SUMBER
Namun kenyataan yang sedang dihadapi adalah UNCHR tidak dapat memberikan status refugee kepada semua WNA yang masuk ke Indonesia tanpa adanya dokumen-dokumen keimigrasian tersebut. Sebenarnya, pemerintah Indonesia memiliki kewenangan untuk mendeportasi para imigran tersebut jika UNCHR menolak untuk memberikan status refugee kepada imigran. Namun hambatan yang dialami adalah untuk mendeportasi para imigran-imigran tersebut negara Indonesia belum mampu untuk mengalokasikan dana anggaran ke dalam hal tersebut. Faktor lain yang menjadi penghambat adalah Indonesia tidak mendapatkan dana bantuan dari IOM dikarenakan para imigran gelap tersebut tidak mau kembali ke negara asalnya secara suka rela.7 Hambatan-hambatan ini mendorong para pencari suaka atau imigran untuk memasuki suatu wilayah negara dengan proses yang ilegal. Situasi imigrasi ilegal telah berimplikasi pada perkembangan transnational crime yang kemudian berkembang menjadi kejahatan yang teroganisir seperti penyeludupan manusia (people smuggling).

INSTRUKSI A
Ulangi tanpa perubahan baris-baris dalam daftar, mulai dari baris yang memuat "Given: Toggle Aktuelle" sampai baris yang memuat "Looking at the". Jangan sertakan gambarnya dalam jawaban.

BAHAN TUGAS
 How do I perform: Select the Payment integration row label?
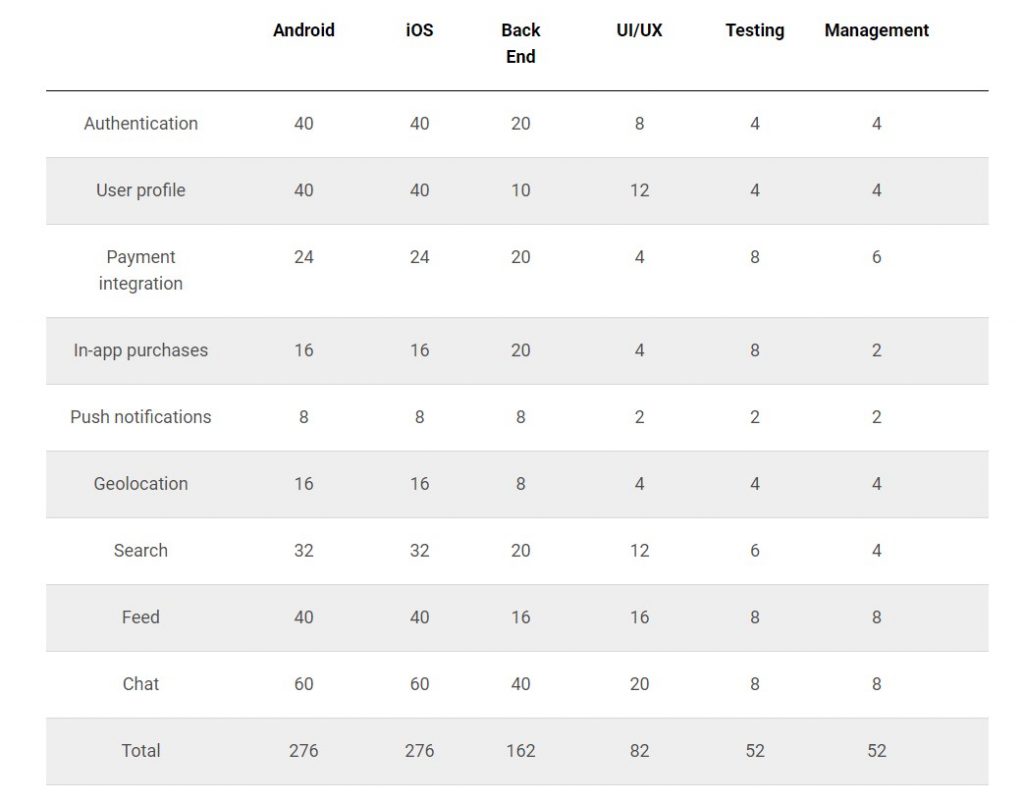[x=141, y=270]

...

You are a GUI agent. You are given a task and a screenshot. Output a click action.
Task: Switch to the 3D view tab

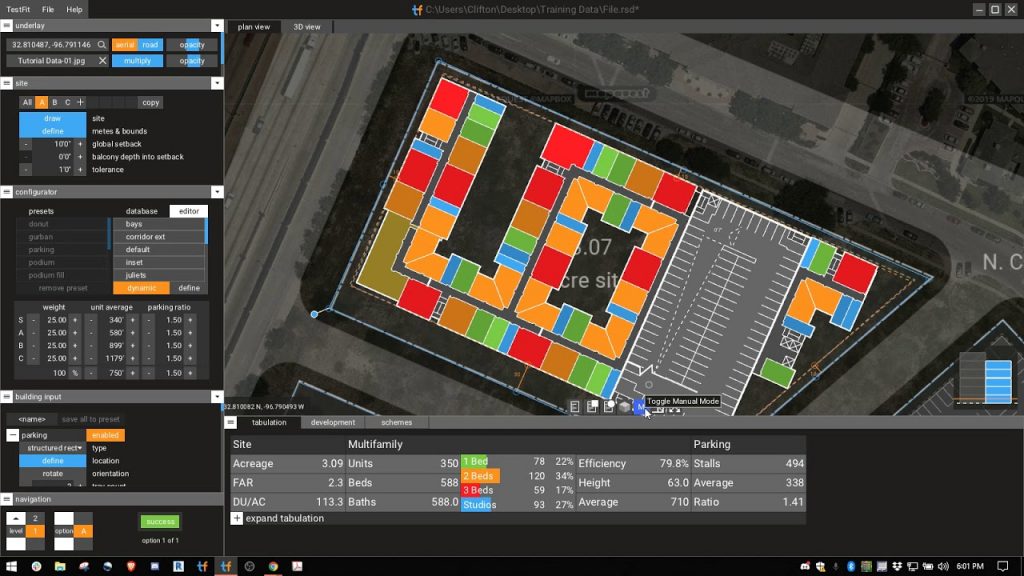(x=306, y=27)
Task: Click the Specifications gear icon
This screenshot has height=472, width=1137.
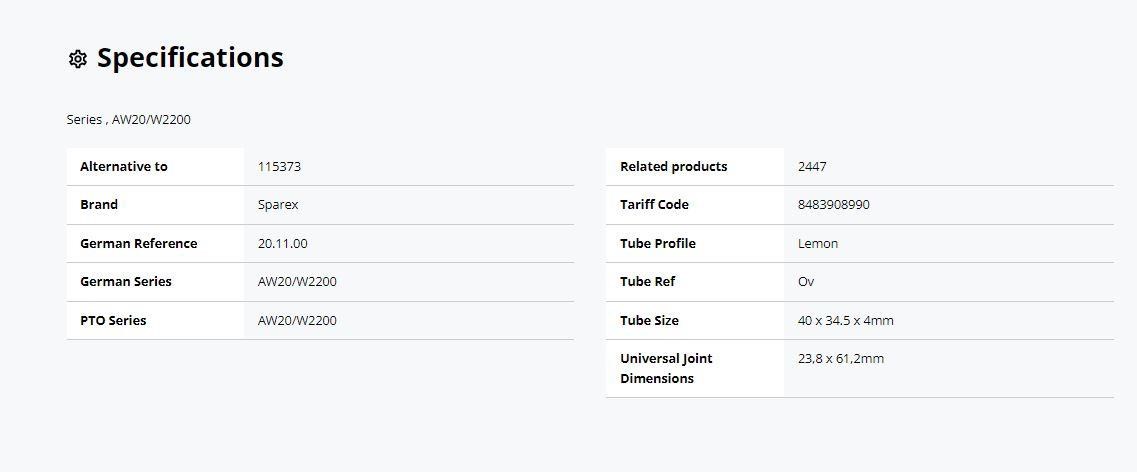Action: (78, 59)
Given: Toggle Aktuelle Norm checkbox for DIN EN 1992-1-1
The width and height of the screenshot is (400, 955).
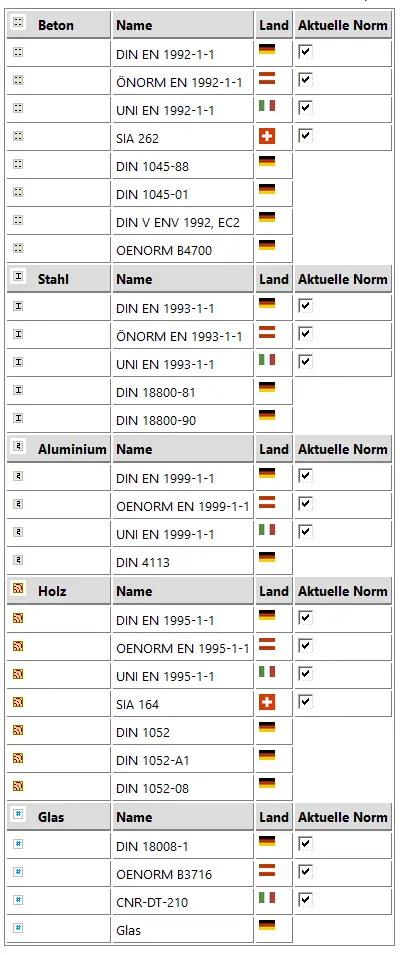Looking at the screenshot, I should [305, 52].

==

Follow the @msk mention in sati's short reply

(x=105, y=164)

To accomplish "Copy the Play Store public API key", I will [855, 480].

INSTRUKSI B
Menurut sumber tentang imigran gelap, mengapa Indonesia tidak mendapatkan dana bantuan dari IOM?

JAWABAN A
Given: Toggle Aktuelle Norm checkbox for DIN EN 1992-1-1
The width and height of the screenshot is (400, 955).
Looking at the screenshot, I should [305, 52].

JAWABAN B
Karena para imigran gelap tersebut tidak mau kembali ke negara asalnya secara suka rela.